═════ Исходный текст ═════
Наконец, наступил июнь. Я вылетела в Майами, оттуда Эрнест взял мне билет на самолет в Гавану… Я помню королевские пальмы, столпившиеся группами в долинах между зелеными холмами, через которые мы добирались до Финки-Вихии… Миновав деревянные ворота, проехали мимо алых цветов на клумбах, преодолели небольшой подъем, дорога сделала мягкий изгиб, и мы оказались на стоянке, от которой к дому шел внушительный ряд ступенек, выложенных из огромных старых камней. Здание, казалось, выходило из стен и спускалось вам навстречу. Крыша и выступающая терраса — все в цветах, и воздух напоен ароматами растений… «Вот и развалины», — сказал Эрнест. Полуденное солнце освещало дом — оттого через открытые двери и окна он выглядел ярко и очень уютно. Поднимаясь по ступенькам, я подумала, что неважно, как он выглядит внутри, и правильно сделала. Вытянутая гостиная с розовым потолком была похожа на комнату ожидания в похоронном бюро. Примыкающая к гостиной столовая — аскетически пуста, не считая обеденного стола со стульями… «Если хочешь, можешь жить в маленьком доме, — сказал Эрнест. — В нем обычно находятся дети, но к твоему приезду там все подготовлено». Он держался очень вежливо, соблюдая дистанцию. «Как ты хочешь». Он открыл дверь в наполненную солнечным светом большую голубую комнату, где была огромная кровать, огромный письменный стол, огромных размеров комод и большой туалетный столик. Почти ничто не напоминало о Марте Гельхорн, прежней обитательнице этой комнаты… Потом Эрнест повел меня на экскурсию, в которой нас сопровождал его любимый кот Буаз, черный с белым, длинный и тощий, уроженец Кохимара, рыбацкой пристани, где Эрнест держал «Пилар». Эрнест представил нас с котом друг другу, и, к моему удивлению, мы сразу подружились: пока спускались к бассейну, Буаз постоянно вертелся под ногами. «Странно, — сказал Эрнест. — Вообще он женщин не выносит. По желанию прежней хозяйки его кастрировали».
═════
_Цель задания_
Пожалуйста, перечислите всю мебель, которая названа в исходном тексте выше в описании большой голубой комнаты.
═════ Предоставленные данные ═════
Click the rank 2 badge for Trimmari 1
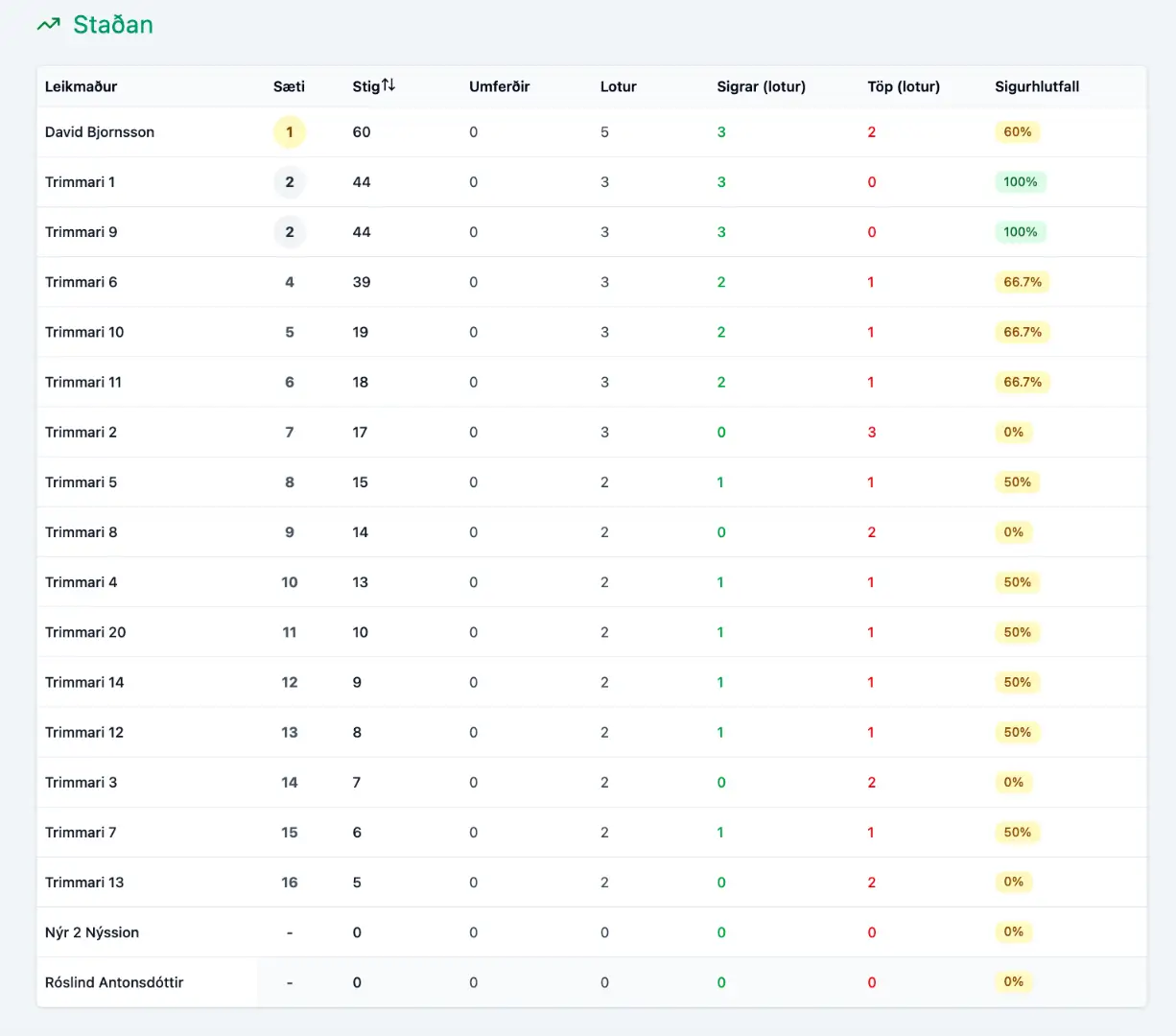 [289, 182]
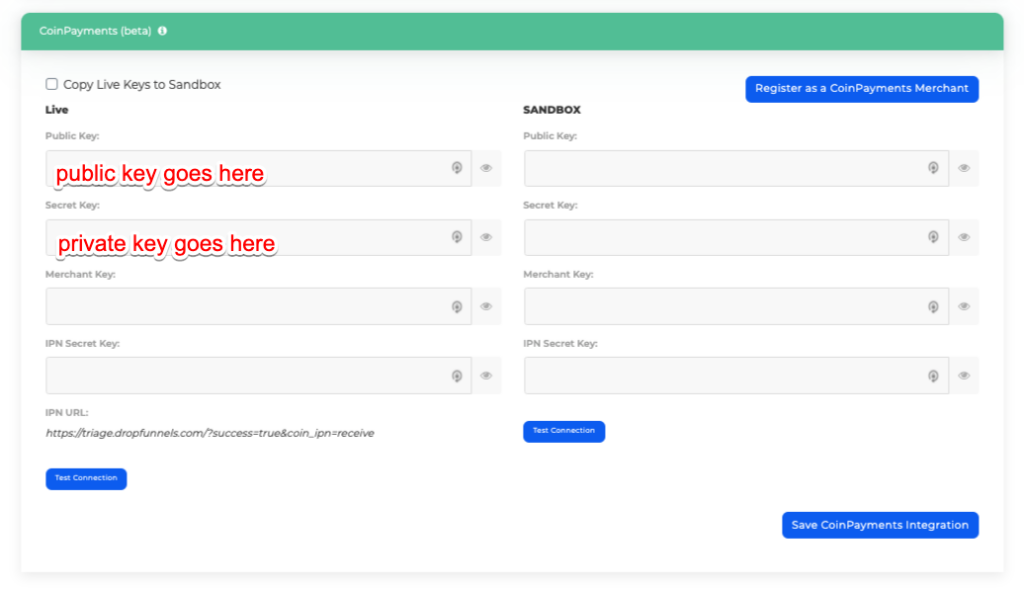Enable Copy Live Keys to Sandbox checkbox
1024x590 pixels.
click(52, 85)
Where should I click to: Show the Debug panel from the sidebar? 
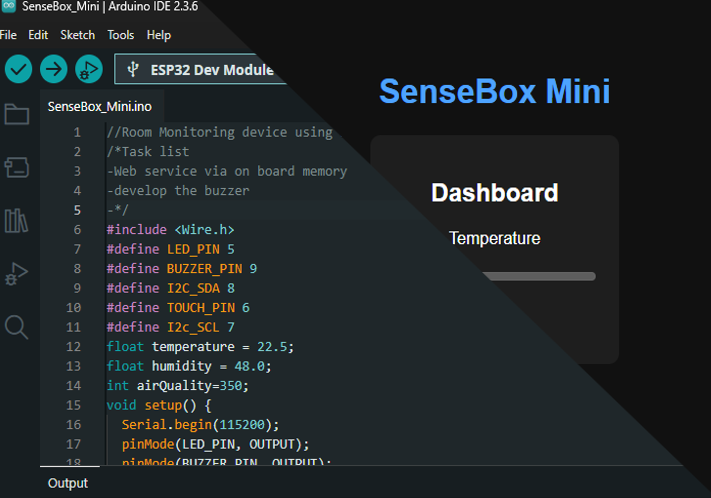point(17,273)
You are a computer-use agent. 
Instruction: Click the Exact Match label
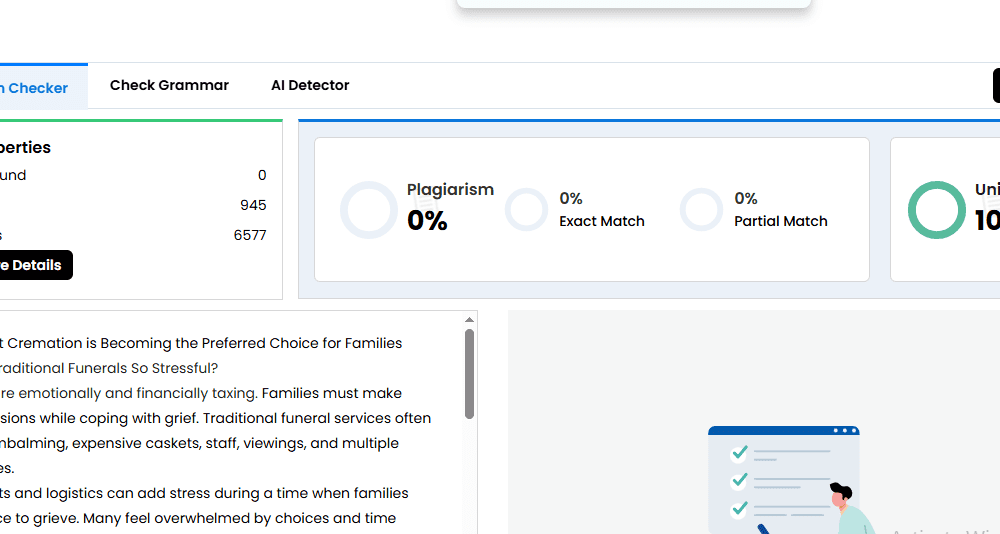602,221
═════
_Поле ответа_
огромная кровать, огромный письменный стол, огромных размеров комод, большой туалетный столик